* Vereiste handelingen *
1. Herhaal letterlijk het stuk uit het fragment over de uitspraak van de Hoge Raad dat begint bij "HR, 23-12-2005, nr." en eindigt bij "Burgerlijk procesrecht (V)".
2. Welke vakgebieden noemt het fragment over de uitspraak van de Hoge Raad?

* Aangeleverd fragment *
══════════════════════════════

HR, 23-12-2005, nr. C05/044HR
ECLI:NL:PHR:2005:AU4615
- Instantie
Hoge Raad
- Datum
23-12-2005
- Zaaknummer
C05/044HR
- LJN
AU4615
- Vakgebied(en)
Burgerlijk procesrecht (V)
Verbintenissenrecht / Overeenkomst
- Brondocumenten en formele relaties
ECLI:NL:HR:2005:AU4615, Uitspraak, Hoge Raad (Civiele kamer), 23‑12‑2005; (Cassatie)
Conclusie: ECLI:NL:PHR:2005:AU4615
ECLI:NL:PHR:2005:AU4615, Conclusie, Hoge Raad (Advocaat-Generaal), 23‑12‑2005
Arrest Hoge Raad: ECLI:NL:HR:2005:AU4615
- Vindplaatsen
Uitspraak 23‑12‑2005
Inhoudsindicatie
Geldlening; geschil over het bestaan van de lening, resp. de terugbetaling, onbegrijpelijke uitleg van stellingen.

══════════════════════════════

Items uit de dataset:

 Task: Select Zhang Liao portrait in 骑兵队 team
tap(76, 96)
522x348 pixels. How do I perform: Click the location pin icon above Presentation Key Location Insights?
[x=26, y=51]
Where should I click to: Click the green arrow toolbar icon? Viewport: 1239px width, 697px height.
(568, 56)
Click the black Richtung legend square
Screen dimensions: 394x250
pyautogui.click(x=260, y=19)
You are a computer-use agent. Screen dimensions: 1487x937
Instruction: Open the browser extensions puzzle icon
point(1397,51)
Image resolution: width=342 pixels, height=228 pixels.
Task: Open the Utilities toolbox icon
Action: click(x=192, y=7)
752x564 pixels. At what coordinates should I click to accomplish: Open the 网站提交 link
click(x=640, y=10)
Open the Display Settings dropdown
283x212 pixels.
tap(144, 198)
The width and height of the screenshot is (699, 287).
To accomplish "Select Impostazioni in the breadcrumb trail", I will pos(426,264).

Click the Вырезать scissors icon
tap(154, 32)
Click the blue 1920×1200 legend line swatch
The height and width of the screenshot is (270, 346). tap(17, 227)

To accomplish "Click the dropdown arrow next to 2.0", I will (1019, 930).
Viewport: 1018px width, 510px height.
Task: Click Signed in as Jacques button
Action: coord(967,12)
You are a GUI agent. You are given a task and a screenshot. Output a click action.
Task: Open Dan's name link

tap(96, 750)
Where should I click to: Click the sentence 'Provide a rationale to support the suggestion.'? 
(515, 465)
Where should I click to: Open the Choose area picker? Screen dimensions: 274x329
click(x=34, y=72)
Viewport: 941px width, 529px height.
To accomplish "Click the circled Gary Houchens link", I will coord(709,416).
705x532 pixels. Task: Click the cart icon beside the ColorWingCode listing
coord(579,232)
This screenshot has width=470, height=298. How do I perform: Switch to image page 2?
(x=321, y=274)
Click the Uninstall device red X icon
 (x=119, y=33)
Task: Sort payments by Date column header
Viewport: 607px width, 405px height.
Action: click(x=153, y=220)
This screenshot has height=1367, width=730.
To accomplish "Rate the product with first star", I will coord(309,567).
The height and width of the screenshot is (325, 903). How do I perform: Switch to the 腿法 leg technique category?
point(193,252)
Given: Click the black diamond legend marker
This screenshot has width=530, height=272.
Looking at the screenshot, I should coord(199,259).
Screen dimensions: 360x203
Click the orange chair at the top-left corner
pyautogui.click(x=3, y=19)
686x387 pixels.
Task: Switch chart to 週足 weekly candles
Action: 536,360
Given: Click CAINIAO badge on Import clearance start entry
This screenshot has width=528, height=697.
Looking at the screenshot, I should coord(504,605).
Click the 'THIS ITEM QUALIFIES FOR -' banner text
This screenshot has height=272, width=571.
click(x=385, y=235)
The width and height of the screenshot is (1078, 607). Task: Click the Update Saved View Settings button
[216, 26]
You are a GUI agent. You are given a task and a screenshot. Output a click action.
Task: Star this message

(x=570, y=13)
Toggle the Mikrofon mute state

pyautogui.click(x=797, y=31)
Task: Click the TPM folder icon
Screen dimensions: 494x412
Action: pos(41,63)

══════════════════════════════

* Antwoorden op volgorde *
1.
HR, 23-12-2005, nr. C05/044HR
ECLI:NL:PHR:2005:AU4615
- Instantie
Hoge Raad
- Datum
23-12-2005
- Zaaknummer
C05/044HR
- LJN
AU4615
- Vakgebied(en)
Burgerlijk procesrecht (V)

2. Burgerlijk procesrecht (V) en Verbintenissenrecht / Overeenkomst.